# 原始数据:
-.-.-
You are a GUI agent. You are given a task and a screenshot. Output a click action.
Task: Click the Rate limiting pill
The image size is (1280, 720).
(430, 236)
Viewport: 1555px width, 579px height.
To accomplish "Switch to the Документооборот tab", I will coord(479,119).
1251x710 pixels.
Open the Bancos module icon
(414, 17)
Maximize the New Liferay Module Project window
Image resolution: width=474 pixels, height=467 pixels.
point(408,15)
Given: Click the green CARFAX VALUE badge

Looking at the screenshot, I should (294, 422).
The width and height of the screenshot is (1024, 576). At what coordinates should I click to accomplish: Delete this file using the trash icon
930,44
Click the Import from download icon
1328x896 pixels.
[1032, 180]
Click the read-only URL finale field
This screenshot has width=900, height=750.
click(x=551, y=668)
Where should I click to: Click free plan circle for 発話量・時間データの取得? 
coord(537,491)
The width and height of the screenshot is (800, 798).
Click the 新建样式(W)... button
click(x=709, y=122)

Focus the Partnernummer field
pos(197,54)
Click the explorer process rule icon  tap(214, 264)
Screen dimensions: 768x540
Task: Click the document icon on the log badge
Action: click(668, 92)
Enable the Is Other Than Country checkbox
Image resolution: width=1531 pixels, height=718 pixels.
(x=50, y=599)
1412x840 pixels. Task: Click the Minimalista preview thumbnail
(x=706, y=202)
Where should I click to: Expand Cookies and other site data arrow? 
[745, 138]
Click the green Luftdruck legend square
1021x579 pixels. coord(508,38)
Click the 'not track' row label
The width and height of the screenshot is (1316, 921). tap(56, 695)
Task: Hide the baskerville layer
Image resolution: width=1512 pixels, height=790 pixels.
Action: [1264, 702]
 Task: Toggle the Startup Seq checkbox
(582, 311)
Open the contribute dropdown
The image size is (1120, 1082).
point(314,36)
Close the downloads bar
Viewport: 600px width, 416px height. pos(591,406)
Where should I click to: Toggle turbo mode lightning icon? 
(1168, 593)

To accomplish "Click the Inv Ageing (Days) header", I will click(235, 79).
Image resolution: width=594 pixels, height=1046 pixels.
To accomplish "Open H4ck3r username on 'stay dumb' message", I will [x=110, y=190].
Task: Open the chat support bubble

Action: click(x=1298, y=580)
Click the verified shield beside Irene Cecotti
-.-.-
# 操作指令:
请筛选上面的数据，把所有含有字符串“screenshot”的行都照抄出来。

# 已解题目:
You are a GUI agent. You are given a task and a screenshot. Output a click action.
Looking at the screenshot, I should (294, 422).
The width and height of the screenshot is (1024, 576). At what coordinates should I click to accomplish: Delete this file using the trash icon
This screenshot has width=900, height=750.
The width and height of the screenshot is (800, 798).
The width and height of the screenshot is (1316, 921). tap(56, 695)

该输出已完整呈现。